Typhoid or “enteric fever” is a bacterial infection caused by contaminated dietary intake. Gastrointestinal inflammation, hyperpyrexia, chills, or body aches indicate it. Due to its contagious nature, patients require immediate treatment.
The Salmonella Typhi bacterium causes typhoid fever. It can enter the patient’s body in the following ways:
Intake of infected water or food
Direct contact with the contaminated feces
Poor sanitation, improper waste disposal, inadequate sewage systems, or unavailability of clean water for personal hygiene
Direct contact with the infected person via skin or sharing utensils
The following group of people are liable to typhoid fever:
Residents of or individuals traveling to areas with poor sanitation and limited access to pure water
Immunodeficient people, specifically those diagnosed with HIV/AIDS or medical conditions
Patients undergoing immunosuppressive therapy
Children, notably those under the age of five
Besides these groups, anyone can contract typhoid fever if exposed to the bacteria. Preventive measures can lower the risk of infection in both high-risk and low-risk groups.

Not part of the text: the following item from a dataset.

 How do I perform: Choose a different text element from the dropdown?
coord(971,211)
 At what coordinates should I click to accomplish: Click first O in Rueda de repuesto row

Typhoid fever is categorized into the following two types:
Typhoid Fever: The globally common disease is caused by the Salmonella enterica serotype Typhi bacterium. Patients experience severe symptoms and without treatment, complications arise. Vaccinations can reduce the chances of infection.
Paratyphoid Fever: The uncommon infection is caused by Salmonella enterica serotypes Paratyphi A, Paratyphi B, and Paratyphi C bacterium. Its symptoms are minor but may worsen your condition if left untreated. There are no available vaccinations for the disease.
To diagnose typhoid fever, healthcare professionals usually opt for these methods:
Physical examination: Patients are physically examined for any signs such as abdominal pain or skin rash.
Blood tests: Antibody tests like the Widal test or typhoid IgM/IgG antibodies are carried out using blood samples.
Stool Culture: In some cases, stool sampling is performed for the identification of the disease-causing agents.
In any case, it is essential to consult a top-experienced infectious doctor for an accurate diagnosis.
Typhoid fever is generally treated with over-the-counter medications including analgesics and antibiotics. The dosage of these drugs and their treatment duration depends on the severity of the illness, the patient's age, and medical history.
Resting and a nutritious diet can optimize the healing process.
Hospitalization provides medical attention and care to critically ill patients.
Vaccination is the only long-term measure to prevent typhoid. Two vaccines namely Ty21a and Vi polysaccharide capsular vaccine are scientifically proven to be effective for the said purpose.